Normal thoracic kyphosis measures between 20 and 45 degrees on a standing lateral spine X-ray. Measurements above 45 to 50 degrees indicate hyperkyphosis. Common causes of pathological hyperkyphosis include Scheuermann’s disease (in adolescents), osteoporotic compression fractures (in older adults), and postural kyphosis (in all age groups). Treatment depends on the degree of curvature, the underlying cause, symptom severity, and whether neurological compromise is present.
How is thoracic spine pain diagnosed?
Diagnosis begins with a detailed history and physical examination, including assessment of posture, range of motion, neurological function, and palpation of specific pain generators. Standing X-rays assess alignment and rule out compression fractures. MRI is the study of choice when disc pathology, spinal cord compression, or soft tissue lesions are suspected. CT scanning provides superior bony detail for fracture characterization. Diagnostic facet joint or costovertebral joint injections under fluoroscopic or CT guidance confirm facet-mediated pain when the clinical picture is ambiguous.
Can thoracic spine conditions be treated without surgery?

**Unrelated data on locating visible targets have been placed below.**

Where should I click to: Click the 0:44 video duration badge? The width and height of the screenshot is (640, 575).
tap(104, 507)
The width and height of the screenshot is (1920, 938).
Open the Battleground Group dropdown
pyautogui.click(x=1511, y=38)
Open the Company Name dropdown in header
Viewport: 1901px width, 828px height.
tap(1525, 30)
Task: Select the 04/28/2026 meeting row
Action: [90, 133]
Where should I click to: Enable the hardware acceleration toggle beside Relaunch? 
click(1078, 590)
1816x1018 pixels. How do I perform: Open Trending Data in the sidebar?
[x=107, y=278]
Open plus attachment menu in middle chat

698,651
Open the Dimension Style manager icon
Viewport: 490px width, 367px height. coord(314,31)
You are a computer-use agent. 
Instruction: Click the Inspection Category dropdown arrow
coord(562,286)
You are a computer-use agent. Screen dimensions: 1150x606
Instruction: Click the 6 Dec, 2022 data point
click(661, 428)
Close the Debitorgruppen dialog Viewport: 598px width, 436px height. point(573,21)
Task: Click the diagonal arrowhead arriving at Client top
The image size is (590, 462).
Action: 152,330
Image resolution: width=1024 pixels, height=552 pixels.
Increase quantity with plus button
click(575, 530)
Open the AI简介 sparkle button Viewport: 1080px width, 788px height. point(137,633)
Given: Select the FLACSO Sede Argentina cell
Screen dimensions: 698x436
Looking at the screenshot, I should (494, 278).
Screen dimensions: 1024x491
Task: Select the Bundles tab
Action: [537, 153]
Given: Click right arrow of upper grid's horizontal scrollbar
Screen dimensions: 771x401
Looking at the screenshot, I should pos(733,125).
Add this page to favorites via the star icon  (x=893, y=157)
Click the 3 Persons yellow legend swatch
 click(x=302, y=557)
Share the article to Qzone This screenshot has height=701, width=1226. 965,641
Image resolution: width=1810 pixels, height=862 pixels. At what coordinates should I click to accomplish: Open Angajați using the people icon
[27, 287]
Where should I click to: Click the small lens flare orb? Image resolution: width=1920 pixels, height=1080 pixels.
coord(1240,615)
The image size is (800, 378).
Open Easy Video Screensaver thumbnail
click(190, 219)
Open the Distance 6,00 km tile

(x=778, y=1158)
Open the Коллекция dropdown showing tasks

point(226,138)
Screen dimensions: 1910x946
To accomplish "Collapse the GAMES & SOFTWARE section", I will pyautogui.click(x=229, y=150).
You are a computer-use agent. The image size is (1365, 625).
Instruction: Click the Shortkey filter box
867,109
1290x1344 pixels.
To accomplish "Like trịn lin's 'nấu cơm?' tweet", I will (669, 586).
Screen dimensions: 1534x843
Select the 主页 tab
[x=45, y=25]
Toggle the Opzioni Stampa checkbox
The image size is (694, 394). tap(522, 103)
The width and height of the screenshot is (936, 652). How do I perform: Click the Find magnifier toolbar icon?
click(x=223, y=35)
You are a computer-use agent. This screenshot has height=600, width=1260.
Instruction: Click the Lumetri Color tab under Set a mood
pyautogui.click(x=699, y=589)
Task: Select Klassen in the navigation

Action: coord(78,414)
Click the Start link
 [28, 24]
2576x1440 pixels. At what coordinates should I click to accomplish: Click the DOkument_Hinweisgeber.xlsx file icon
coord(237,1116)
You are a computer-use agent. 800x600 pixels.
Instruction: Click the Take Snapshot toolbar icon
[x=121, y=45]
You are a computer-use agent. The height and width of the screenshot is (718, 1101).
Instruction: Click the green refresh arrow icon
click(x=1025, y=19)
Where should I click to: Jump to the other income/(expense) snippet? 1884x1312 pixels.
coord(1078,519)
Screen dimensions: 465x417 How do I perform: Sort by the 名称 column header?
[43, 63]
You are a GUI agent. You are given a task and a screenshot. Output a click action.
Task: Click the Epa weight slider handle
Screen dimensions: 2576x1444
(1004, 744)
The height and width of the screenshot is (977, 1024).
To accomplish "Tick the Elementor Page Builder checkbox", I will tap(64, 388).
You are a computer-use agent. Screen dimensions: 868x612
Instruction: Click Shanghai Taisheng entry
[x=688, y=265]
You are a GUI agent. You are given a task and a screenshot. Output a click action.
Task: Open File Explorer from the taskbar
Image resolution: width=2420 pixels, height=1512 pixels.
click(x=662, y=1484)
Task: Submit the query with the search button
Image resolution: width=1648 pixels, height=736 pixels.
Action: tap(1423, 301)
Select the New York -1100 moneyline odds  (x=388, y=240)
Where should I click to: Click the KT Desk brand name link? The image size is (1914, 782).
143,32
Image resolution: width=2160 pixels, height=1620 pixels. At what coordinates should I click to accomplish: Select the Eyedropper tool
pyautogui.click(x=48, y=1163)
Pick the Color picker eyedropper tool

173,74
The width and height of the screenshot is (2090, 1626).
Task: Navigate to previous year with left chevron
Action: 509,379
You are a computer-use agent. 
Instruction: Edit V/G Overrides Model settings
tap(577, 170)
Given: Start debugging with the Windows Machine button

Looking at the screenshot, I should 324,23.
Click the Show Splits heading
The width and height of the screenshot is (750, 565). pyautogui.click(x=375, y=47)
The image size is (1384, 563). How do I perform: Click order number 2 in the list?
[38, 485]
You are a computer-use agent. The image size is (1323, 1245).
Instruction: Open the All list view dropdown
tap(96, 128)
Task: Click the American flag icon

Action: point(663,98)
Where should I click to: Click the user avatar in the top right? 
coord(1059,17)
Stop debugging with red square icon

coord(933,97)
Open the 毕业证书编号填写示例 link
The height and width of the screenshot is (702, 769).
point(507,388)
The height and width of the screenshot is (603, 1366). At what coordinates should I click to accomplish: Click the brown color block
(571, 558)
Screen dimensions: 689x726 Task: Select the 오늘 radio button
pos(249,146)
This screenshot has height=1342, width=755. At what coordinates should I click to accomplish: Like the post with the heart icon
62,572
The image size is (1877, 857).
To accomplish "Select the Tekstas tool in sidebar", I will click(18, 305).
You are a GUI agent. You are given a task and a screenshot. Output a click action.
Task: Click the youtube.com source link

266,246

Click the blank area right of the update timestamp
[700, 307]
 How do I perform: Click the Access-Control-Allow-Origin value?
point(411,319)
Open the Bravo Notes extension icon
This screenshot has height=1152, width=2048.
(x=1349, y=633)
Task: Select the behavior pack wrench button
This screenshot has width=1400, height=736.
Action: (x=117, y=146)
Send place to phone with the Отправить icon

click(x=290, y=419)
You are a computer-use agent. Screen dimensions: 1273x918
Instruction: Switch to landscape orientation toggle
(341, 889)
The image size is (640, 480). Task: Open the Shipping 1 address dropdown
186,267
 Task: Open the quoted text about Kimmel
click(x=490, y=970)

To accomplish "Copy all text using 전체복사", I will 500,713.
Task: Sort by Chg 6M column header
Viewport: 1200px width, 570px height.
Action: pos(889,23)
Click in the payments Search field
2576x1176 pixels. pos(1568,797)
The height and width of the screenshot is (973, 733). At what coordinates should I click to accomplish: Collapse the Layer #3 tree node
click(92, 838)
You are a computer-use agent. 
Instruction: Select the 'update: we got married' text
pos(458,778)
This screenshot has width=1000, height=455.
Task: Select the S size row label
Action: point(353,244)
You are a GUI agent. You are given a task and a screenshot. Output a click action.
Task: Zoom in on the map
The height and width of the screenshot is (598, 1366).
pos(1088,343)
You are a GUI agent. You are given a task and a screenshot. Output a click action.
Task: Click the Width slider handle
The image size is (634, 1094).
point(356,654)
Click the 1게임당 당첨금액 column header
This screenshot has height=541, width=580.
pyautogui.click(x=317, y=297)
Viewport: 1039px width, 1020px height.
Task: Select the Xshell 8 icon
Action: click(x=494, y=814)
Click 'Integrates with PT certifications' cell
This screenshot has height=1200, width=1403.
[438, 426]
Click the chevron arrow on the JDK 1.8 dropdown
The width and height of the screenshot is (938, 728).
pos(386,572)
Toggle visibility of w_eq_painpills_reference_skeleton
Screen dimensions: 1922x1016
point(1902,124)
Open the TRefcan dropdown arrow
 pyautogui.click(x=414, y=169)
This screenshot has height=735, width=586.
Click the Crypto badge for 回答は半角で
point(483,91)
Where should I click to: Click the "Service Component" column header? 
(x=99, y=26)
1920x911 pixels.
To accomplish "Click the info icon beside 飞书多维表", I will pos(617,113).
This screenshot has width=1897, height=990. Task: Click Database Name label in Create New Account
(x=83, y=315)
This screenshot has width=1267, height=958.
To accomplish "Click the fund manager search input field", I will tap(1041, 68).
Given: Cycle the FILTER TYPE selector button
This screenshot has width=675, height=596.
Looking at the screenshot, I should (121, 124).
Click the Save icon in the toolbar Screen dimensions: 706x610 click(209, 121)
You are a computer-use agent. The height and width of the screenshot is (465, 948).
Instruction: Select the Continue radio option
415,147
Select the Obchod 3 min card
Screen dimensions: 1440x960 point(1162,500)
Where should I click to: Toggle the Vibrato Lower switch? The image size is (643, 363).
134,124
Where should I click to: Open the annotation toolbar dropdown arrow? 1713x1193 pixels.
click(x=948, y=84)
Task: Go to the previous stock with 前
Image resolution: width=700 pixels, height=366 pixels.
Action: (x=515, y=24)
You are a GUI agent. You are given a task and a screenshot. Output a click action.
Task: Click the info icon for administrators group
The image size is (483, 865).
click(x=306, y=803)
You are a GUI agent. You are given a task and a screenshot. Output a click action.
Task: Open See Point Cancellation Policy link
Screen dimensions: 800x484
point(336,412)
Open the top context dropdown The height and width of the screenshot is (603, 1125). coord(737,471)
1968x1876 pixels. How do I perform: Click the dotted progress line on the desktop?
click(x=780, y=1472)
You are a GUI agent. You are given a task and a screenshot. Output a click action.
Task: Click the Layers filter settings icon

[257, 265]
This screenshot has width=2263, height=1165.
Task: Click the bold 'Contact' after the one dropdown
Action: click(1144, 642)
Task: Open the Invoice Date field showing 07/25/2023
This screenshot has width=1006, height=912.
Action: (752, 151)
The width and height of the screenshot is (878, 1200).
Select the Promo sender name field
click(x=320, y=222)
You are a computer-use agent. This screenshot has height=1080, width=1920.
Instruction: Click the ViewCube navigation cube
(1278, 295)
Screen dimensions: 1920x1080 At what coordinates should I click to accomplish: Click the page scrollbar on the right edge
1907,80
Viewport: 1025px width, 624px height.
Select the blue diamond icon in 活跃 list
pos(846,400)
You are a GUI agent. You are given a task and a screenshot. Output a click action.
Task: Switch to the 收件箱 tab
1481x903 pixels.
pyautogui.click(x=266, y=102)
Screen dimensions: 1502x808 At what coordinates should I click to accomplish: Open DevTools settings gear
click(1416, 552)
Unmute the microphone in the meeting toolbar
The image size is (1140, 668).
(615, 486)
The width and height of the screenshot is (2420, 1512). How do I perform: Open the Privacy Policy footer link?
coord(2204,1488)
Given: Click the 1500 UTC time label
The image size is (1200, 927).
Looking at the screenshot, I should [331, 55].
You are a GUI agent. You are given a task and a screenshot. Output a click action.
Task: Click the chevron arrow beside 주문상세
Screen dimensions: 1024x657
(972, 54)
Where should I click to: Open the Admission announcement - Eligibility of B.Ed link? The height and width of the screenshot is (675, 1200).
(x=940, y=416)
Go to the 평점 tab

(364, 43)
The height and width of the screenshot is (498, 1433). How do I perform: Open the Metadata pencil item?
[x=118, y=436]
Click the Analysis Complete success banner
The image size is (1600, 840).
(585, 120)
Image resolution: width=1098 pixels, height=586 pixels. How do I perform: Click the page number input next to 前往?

Yes, in most cases. Physical therapy targeting thoracic mobility, postural correction, and paraspinal strengthening is effective for facet-mediated pain, postural kyphosis, and muscular disorders. Thoracic facet joint injections and medial branch blocks reduce inflammation and provide diagnostic information. Vertebroplasty and kyphoplasty are minimally invasive procedures for symptomatic compression fractures. Surgery is reserved for thoracic myelopathy, unstable fractures, tumors, and the small subset of disc herniations causing progressive neurological deficit.
Sources
- Standring S, ed. Gray’s Anatomy: The Anatomical Basis of Clinical Practice. 42nd ed. Elsevier; 2021. Thoracic vertebrae and thoracic cage chapters.
- Scheuermann HW. Kyphosis dorsalis juvenilis. Ugeskrift for Laeger. 1920;82:385–393. (Foundational description of Scheuermann’s disease.)
- Wood KB, Garvey TA, Gundry C, Heithoff KB. Magnetic resonance imaging of the thoracic spine: evaluation of asymptomatic individuals. J Bone Joint Surg Am. 1995;77(11):1631–1638.
- Manchikanti L, et al. Comprehensive evidence-based guidelines for interventional techniques in the management of chronic spinal pain. Pain Physician. 2009;12(4):699–802.
- Global Burden of Disease Study Collaborators. Global, regional, and national incidence, prevalence, and years lived with disability for 354 diseases and injuries. Lancet. 2016;388(10053):1545–1602. (Back pain as leading cause of disability.)